A federal judge in Hawaii has blocked what would have been a 90-day ban on travel to the United States from six majority-Muslim countries: Iran, Libya, Somalia, Sudan, Syria, and Yemen:
It is the policy of the United States to protect its citizens from terrorist attacks, including those committed by foreign nationals. The screening and vetting protocols and procedures associated with the visa-issuance process and the United States Refugee Admissions Program (USRAP) play a crucial role in detecting foreign nationals who may commit, aid, or support acts of terrorism and in preventing those individuals from entering the United States.
It would have also affected refugees attempting to enter the U.S., blocking travel to the country for 120 days, and ended a Syria refugee program entirely.
On 15 March 2017, U.S. District Judge Derrick Watson called the Trump administration's argument that the ban was a matter of national security "questionable":
Hawaii is one of several US states trying to stop the ban.
The order would have placed a 90-day ban on people from six mainly Muslim nations and a 120-day ban on refugees.
President Trump said it would stop terrorists from entering the US but critics say it is discriminatory.
This is the second time that the United States has attempted to push through a ban on travel from specific countries. The first, issued on 27 January 2017, affected seven countries (the six named in this iteration of the ban, plus Iraq) and wreaked havoc in airports worldwide:
After a federal court in Seattle issued a broad injunction against the policy, Mr. Trump removed major provisions and reissued the order. The new version exempted key groups, like green card and visa holders, and dropped the section that would have given Christians special treatment.
Mr. Trump also removed Iraq from the list of countries covered by the ban after the Pentagon expressed worry that it would damage the United States’ relationship with the Iraqi government in the fight against the Islamic State.
Judge Watson said that the order violated the religious establishment clause of the U.S. Constitution, and that an order discriminating against some Muslims is just as legally specious as one that discriminates against them all:
Watson issued his 43-page ruling early this afternoon after hearing arguments from both sides this morning. He said the state “preliminarily demonstrated” that its universities will suffer monetary damages and intangible harms and the state’s economy is likely to suffer a loss of revenue due to a decline in tourism because of the order.
Watson, who was appointed to the court by former President Barack Obama, said he intends to set an expedited hearing to determine whether the temporary restraining order should be extended.

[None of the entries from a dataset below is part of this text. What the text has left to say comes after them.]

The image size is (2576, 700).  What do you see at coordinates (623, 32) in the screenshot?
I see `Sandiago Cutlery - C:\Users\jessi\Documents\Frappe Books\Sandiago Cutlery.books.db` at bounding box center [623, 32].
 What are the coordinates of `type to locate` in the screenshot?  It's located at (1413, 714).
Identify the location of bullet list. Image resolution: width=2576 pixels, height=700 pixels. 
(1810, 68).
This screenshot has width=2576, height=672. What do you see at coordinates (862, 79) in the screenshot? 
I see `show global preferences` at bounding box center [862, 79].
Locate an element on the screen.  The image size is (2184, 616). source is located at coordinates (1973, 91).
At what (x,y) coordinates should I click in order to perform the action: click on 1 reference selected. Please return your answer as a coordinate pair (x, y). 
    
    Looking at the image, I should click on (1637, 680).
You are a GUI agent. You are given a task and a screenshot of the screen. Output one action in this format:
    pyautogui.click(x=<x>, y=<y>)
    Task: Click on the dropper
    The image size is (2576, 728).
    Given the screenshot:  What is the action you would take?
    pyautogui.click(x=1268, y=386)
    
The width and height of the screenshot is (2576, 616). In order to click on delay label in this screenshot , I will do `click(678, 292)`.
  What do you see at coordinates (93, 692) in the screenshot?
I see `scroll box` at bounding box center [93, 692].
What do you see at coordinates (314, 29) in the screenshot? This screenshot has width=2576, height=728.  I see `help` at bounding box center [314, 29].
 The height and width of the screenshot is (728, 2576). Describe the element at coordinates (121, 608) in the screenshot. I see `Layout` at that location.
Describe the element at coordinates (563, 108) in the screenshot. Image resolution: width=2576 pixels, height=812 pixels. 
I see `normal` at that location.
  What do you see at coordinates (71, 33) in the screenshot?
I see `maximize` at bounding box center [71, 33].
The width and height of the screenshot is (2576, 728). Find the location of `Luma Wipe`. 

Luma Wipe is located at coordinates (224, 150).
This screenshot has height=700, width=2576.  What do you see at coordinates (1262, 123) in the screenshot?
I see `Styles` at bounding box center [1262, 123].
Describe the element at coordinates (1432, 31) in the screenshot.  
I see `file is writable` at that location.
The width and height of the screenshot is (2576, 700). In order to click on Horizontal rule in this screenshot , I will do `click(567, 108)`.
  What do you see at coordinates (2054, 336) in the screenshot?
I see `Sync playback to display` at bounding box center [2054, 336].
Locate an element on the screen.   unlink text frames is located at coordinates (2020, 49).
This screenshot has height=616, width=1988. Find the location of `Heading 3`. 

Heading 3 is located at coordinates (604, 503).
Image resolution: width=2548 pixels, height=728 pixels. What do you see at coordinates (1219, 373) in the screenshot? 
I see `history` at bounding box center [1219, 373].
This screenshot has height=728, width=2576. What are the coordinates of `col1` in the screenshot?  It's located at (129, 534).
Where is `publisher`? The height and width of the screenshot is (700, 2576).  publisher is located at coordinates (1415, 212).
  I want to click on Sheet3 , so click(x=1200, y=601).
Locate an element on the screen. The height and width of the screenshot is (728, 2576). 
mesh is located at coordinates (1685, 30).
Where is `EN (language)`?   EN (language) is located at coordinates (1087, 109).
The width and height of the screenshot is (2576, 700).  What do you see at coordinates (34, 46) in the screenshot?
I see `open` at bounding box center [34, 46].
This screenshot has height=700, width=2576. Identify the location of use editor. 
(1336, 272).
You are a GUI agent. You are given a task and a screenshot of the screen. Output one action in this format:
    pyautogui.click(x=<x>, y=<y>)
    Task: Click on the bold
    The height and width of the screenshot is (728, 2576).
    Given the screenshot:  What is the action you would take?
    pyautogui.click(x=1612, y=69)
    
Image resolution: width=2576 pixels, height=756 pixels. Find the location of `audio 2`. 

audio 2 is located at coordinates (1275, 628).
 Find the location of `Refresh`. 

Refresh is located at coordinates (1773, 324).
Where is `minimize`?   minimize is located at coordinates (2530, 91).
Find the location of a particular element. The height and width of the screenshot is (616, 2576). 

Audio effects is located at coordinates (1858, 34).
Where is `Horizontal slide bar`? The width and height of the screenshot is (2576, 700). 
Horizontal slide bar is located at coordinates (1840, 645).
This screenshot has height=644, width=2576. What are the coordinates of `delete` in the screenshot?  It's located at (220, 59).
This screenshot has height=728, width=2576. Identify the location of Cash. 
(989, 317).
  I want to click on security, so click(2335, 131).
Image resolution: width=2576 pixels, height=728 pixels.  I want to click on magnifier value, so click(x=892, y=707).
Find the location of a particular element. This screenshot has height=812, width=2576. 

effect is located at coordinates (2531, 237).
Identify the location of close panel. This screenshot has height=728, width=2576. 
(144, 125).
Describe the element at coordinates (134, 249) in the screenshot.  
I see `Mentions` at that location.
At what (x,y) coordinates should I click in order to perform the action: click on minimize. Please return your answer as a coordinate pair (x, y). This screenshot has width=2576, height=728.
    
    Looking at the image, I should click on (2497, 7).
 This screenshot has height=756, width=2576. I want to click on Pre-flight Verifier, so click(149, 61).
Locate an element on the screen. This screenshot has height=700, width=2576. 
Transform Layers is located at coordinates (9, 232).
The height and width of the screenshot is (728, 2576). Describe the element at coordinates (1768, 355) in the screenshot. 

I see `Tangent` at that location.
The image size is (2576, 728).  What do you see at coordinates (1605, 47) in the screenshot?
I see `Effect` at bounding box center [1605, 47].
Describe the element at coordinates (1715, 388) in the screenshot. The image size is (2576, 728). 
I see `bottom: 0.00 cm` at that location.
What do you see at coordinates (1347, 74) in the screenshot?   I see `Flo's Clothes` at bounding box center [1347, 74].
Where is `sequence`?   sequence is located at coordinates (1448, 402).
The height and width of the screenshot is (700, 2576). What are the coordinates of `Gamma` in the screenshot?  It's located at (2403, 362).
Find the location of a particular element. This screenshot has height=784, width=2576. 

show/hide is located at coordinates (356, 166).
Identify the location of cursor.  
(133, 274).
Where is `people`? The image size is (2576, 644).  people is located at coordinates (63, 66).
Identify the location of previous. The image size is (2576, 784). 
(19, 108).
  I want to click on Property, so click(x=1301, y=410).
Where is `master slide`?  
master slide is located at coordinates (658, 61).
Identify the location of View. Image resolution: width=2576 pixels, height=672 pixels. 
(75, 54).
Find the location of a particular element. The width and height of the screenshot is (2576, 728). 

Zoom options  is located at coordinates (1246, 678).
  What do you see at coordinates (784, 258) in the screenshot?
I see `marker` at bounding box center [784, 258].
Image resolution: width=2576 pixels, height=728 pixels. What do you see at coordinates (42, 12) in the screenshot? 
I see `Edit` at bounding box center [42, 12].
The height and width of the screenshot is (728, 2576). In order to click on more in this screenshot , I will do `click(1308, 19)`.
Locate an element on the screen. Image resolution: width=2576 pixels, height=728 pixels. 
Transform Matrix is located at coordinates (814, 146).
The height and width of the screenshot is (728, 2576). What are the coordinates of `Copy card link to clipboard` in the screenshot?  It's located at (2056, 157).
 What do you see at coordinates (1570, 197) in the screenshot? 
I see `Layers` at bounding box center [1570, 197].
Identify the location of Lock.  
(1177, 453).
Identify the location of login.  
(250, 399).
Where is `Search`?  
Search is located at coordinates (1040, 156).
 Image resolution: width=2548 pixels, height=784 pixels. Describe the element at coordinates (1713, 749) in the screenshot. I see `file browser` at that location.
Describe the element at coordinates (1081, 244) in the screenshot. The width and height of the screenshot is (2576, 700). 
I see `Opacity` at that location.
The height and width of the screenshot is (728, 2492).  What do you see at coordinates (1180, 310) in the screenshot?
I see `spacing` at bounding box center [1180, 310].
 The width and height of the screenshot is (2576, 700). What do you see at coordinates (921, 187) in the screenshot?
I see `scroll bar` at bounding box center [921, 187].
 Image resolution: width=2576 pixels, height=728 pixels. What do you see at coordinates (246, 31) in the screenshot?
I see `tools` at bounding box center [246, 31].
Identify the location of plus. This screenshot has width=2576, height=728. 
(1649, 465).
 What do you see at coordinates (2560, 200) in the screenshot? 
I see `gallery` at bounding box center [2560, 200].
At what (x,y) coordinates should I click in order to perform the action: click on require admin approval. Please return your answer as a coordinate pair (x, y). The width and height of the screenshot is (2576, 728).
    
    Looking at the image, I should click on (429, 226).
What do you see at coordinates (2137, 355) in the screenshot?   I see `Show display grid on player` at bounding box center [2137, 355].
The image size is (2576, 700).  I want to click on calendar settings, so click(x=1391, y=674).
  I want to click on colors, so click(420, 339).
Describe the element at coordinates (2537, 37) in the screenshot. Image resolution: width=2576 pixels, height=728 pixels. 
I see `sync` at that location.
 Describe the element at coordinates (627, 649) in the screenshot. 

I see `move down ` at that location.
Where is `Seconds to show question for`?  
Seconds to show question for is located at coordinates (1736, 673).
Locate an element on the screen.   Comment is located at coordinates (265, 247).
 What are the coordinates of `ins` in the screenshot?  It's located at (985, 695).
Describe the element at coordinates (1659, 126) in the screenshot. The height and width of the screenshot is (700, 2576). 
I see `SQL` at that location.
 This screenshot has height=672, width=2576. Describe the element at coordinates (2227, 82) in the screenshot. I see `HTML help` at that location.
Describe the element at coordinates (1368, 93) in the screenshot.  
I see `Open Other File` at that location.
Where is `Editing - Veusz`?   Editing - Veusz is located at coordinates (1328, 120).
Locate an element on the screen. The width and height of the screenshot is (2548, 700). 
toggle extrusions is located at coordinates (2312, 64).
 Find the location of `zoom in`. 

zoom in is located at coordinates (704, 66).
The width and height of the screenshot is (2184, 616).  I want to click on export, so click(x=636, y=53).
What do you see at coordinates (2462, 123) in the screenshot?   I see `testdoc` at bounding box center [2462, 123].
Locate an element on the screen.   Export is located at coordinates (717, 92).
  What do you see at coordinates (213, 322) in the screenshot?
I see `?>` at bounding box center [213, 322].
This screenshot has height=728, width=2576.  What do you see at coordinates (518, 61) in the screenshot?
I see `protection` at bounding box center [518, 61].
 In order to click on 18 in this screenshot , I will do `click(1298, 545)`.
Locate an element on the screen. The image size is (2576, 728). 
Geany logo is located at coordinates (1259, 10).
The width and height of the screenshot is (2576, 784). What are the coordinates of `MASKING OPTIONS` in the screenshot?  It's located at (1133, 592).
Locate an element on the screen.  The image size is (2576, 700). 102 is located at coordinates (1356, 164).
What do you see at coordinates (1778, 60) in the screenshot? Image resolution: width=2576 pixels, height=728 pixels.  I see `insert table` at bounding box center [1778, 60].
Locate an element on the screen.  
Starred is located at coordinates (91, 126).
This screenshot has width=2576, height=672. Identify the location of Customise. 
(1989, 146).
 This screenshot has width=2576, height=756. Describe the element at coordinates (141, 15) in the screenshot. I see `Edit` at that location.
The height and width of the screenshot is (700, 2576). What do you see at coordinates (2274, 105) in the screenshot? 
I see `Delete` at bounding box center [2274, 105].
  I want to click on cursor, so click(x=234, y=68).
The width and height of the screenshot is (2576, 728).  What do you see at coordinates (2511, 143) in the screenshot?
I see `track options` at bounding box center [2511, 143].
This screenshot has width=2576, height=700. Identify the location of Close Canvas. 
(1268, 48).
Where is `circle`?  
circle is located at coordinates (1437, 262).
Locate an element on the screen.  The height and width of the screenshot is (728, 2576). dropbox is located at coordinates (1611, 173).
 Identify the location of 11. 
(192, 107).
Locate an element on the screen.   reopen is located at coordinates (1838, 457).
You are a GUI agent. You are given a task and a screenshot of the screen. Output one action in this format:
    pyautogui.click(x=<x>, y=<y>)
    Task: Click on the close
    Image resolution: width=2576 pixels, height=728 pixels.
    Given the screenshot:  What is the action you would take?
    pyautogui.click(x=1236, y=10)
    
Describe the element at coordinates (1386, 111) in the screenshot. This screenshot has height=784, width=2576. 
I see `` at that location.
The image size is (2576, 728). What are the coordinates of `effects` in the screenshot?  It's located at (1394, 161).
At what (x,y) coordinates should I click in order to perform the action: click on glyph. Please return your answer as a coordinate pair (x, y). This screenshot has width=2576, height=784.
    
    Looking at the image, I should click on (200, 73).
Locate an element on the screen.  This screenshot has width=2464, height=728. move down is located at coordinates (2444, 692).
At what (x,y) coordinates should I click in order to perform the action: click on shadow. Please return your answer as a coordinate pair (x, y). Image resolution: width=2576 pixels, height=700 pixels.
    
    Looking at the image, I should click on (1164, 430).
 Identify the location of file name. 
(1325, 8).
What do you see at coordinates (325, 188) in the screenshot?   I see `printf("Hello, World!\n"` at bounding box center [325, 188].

The National Immigration Law Center's executive director, Marielena Hincapié, issued the a statement about the ruling:
Trump's discriminatory Muslim and refugee ban, in any iteration, is a clear example of how this administration uses the politics of fear and hate to enact its xenophobic agenda. The courts and the country saw through this effort, which has been roundly rejected over and over. It’s clear that no amount of tweaking will undo the discriminatory intent behind this policy. Today's decision is a victory for the rule of law and reminder that no one – not even the president – is above the Constitution.
Hawaii was the first state to challenge the second travel hold.